## Start DATA RECORDS
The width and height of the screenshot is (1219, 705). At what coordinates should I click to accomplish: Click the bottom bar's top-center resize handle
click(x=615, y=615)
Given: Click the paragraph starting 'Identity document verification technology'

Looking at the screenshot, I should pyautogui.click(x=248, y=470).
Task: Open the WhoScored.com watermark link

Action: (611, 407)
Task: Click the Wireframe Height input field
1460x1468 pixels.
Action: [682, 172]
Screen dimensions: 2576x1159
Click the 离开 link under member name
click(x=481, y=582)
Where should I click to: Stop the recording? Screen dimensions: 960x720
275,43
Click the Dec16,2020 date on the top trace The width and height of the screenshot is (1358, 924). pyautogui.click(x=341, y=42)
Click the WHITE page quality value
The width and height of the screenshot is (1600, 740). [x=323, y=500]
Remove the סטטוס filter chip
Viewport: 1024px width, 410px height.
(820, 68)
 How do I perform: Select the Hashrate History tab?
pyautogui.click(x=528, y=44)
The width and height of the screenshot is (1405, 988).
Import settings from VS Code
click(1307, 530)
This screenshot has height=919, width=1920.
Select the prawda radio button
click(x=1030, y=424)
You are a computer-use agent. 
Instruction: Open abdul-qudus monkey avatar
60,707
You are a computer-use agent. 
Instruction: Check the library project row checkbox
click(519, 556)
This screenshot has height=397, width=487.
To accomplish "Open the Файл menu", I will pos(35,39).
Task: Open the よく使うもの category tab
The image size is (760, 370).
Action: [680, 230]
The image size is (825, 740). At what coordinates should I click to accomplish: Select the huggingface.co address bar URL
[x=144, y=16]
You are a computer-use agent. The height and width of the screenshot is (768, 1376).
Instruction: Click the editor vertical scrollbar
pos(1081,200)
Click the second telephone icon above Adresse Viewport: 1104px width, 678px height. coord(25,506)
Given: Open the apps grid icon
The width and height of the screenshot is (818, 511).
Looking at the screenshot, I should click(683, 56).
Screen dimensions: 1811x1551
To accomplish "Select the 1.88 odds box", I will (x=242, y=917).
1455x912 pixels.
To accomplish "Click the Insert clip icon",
## End DATA RECORDS
WRITTEN INSTRUCTION> Rewrite the items as a numbered list, from the start of the items through the line containing "Action: (611, 407)", leaving out any blank lines.

COMPLETE RESPONSE>
1. The width and height of the screenshot is (1219, 705). At what coordinates should I click to accomplish: Click the bottom bar's top-center resize handle
2. click(x=615, y=615)
3. Given: Click the paragraph starting 'Identity document verification technology'
4. Looking at the screenshot, I should pyautogui.click(x=248, y=470).
5. Task: Open the WhoScored.com watermark link
6. Action: (611, 407)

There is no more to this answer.